ASSIGNED TASK:
Extract all of the entries and set them down verbatim.

DATA TO USE:
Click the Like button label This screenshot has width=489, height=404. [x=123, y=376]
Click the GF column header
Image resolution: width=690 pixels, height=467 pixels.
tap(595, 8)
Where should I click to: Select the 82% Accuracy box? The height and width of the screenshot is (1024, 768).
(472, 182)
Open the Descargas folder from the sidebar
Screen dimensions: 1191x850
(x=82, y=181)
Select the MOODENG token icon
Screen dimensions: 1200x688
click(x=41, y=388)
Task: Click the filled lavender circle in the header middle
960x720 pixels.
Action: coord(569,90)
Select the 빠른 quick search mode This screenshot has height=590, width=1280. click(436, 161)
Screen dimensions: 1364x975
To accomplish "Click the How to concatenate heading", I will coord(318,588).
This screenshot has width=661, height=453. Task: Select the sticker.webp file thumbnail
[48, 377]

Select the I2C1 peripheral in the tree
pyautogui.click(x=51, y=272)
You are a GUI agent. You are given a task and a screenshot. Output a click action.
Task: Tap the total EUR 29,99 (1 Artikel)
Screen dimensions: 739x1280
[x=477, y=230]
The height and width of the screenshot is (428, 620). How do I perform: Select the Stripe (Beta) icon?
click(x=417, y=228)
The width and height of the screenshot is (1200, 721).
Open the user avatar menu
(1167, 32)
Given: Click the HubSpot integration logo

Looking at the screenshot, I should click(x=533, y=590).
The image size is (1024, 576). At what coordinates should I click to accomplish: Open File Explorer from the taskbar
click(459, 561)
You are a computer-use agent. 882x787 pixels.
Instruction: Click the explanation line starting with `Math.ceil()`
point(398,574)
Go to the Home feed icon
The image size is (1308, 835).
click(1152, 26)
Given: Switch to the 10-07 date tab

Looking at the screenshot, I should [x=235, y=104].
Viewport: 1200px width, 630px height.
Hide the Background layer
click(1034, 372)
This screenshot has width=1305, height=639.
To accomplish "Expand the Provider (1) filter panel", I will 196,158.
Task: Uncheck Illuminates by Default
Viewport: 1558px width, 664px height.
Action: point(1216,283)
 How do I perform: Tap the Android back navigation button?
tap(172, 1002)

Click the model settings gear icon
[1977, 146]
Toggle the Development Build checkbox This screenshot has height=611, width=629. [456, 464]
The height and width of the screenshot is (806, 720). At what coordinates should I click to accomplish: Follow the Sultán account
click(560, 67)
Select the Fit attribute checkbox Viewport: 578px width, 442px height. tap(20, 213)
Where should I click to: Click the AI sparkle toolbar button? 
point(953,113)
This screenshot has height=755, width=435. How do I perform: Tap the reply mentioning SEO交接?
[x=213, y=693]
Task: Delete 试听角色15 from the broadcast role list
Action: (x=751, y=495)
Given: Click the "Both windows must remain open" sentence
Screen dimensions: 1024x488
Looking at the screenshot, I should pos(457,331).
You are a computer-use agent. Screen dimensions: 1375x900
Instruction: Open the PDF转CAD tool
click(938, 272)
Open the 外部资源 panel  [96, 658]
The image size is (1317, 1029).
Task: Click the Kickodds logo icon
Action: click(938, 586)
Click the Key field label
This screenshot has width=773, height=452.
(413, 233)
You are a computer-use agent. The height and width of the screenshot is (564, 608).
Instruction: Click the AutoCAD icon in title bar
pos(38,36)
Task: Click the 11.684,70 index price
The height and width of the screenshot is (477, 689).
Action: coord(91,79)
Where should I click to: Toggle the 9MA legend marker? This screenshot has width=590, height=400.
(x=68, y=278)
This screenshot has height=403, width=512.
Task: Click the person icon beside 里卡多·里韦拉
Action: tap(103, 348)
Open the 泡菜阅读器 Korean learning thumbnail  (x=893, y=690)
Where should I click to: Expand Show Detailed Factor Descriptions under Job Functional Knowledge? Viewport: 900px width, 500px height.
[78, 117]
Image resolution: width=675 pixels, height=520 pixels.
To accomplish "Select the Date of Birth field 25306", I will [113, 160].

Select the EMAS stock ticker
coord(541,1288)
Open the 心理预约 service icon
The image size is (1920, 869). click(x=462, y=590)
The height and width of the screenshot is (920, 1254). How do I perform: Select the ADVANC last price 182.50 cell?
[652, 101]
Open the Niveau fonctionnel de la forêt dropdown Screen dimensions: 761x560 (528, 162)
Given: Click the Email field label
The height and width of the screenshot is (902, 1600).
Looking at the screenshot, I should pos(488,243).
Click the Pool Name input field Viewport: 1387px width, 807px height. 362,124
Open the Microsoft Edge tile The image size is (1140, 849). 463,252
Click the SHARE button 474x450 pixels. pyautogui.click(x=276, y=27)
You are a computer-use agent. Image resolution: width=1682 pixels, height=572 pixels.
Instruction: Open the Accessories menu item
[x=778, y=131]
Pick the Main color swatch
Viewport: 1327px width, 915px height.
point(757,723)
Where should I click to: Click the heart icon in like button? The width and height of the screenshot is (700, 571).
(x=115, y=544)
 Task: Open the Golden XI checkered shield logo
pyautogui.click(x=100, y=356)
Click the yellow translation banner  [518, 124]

FINISHED TASK:
Click the Like button label This screenshot has width=489, height=404. [x=123, y=376]
Click the GF column header
Image resolution: width=690 pixels, height=467 pixels.
tap(595, 8)
Where should I click to: Select the 82% Accuracy box? The height and width of the screenshot is (1024, 768).
(472, 182)
Open the Descargas folder from the sidebar
Screen dimensions: 1191x850
(x=82, y=181)
Select the MOODENG token icon
Screen dimensions: 1200x688
click(x=41, y=388)
Task: Click the filled lavender circle in the header middle
960x720 pixels.
Action: coord(569,90)
Select the 빠른 quick search mode This screenshot has height=590, width=1280. click(436, 161)
Screen dimensions: 1364x975
To accomplish "Click the How to concatenate heading", I will coord(318,588).
This screenshot has width=661, height=453. Task: Select the sticker.webp file thumbnail
[48, 377]

Select the I2C1 peripheral in the tree
pyautogui.click(x=51, y=272)
You are a GUI agent. You are given a task and a screenshot. Output a click action.
Task: Tap the total EUR 29,99 (1 Artikel)
Screen dimensions: 739x1280
[x=477, y=230]
The height and width of the screenshot is (428, 620). How do I perform: Select the Stripe (Beta) icon?
click(x=417, y=228)
The width and height of the screenshot is (1200, 721).
Open the user avatar menu
(1167, 32)
Given: Click the HubSpot integration logo

Looking at the screenshot, I should click(x=533, y=590).
The image size is (1024, 576). At what coordinates should I click to accomplish: Open File Explorer from the taskbar
click(459, 561)
You are a computer-use agent. 882x787 pixels.
Instruction: Click the explanation line starting with `Math.ceil()`
point(398,574)
Go to the Home feed icon
The image size is (1308, 835).
click(1152, 26)
Given: Switch to the 10-07 date tab

Looking at the screenshot, I should [x=235, y=104].
Viewport: 1200px width, 630px height.
Hide the Background layer
click(1034, 372)
This screenshot has width=1305, height=639.
To accomplish "Expand the Provider (1) filter panel", I will 196,158.
Task: Uncheck Illuminates by Default
Viewport: 1558px width, 664px height.
Action: point(1216,283)
 How do I perform: Tap the Android back navigation button?
tap(172, 1002)

Click the model settings gear icon
[1977, 146]
Toggle the Development Build checkbox This screenshot has height=611, width=629. [456, 464]
The height and width of the screenshot is (806, 720). At what coordinates should I click to accomplish: Follow the Sultán account
click(560, 67)
Select the Fit attribute checkbox Viewport: 578px width, 442px height. tap(20, 213)
Where should I click to: Click the AI sparkle toolbar button? 
point(953,113)
This screenshot has height=755, width=435. How do I perform: Tap the reply mentioning SEO交接?
[x=213, y=693]
Task: Delete 试听角色15 from the broadcast role list
Action: (x=751, y=495)
Given: Click the "Both windows must remain open" sentence
Screen dimensions: 1024x488
Looking at the screenshot, I should pos(457,331).
You are a computer-use agent. Screen dimensions: 1375x900
Instruction: Open the PDF转CAD tool
click(938, 272)
Open the 外部资源 panel  [96, 658]
The image size is (1317, 1029).
Task: Click the Kickodds logo icon
Action: click(938, 586)
Click the Key field label
This screenshot has width=773, height=452.
(413, 233)
You are a computer-use agent. The height and width of the screenshot is (564, 608).
Instruction: Click the AutoCAD icon in title bar
pos(38,36)
Task: Click the 11.684,70 index price
The height and width of the screenshot is (477, 689).
Action: coord(91,79)
Where should I click to: Toggle the 9MA legend marker? This screenshot has width=590, height=400.
(x=68, y=278)
This screenshot has height=403, width=512.
Task: Click the person icon beside 里卡多·里韦拉
Action: tap(103, 348)
Open the 泡菜阅读器 Korean learning thumbnail  (x=893, y=690)
Where should I click to: Expand Show Detailed Factor Descriptions under Job Functional Knowledge? Viewport: 900px width, 500px height.
[78, 117]
Image resolution: width=675 pixels, height=520 pixels.
To accomplish "Select the Date of Birth field 25306", I will [113, 160].

Select the EMAS stock ticker
coord(541,1288)
Open the 心理预约 service icon
The image size is (1920, 869). click(x=462, y=590)
The height and width of the screenshot is (920, 1254). How do I perform: Select the ADVANC last price 182.50 cell?
[652, 101]
Open the Niveau fonctionnel de la forêt dropdown Screen dimensions: 761x560 (528, 162)
Given: Click the Email field label
The height and width of the screenshot is (902, 1600).
Looking at the screenshot, I should pos(488,243).
Click the Pool Name input field Viewport: 1387px width, 807px height. 362,124
Open the Microsoft Edge tile The image size is (1140, 849). 463,252
Click the SHARE button 474x450 pixels. pyautogui.click(x=276, y=27)
You are a computer-use agent. Image resolution: width=1682 pixels, height=572 pixels.
Instruction: Open the Accessories menu item
[x=778, y=131]
Pick the Main color swatch
Viewport: 1327px width, 915px height.
point(757,723)
Where should I click to: Click the heart icon in like button? The width and height of the screenshot is (700, 571).
(x=115, y=544)
 Task: Open the Golden XI checkered shield logo
pyautogui.click(x=100, y=356)
Click the yellow translation banner  [518, 124]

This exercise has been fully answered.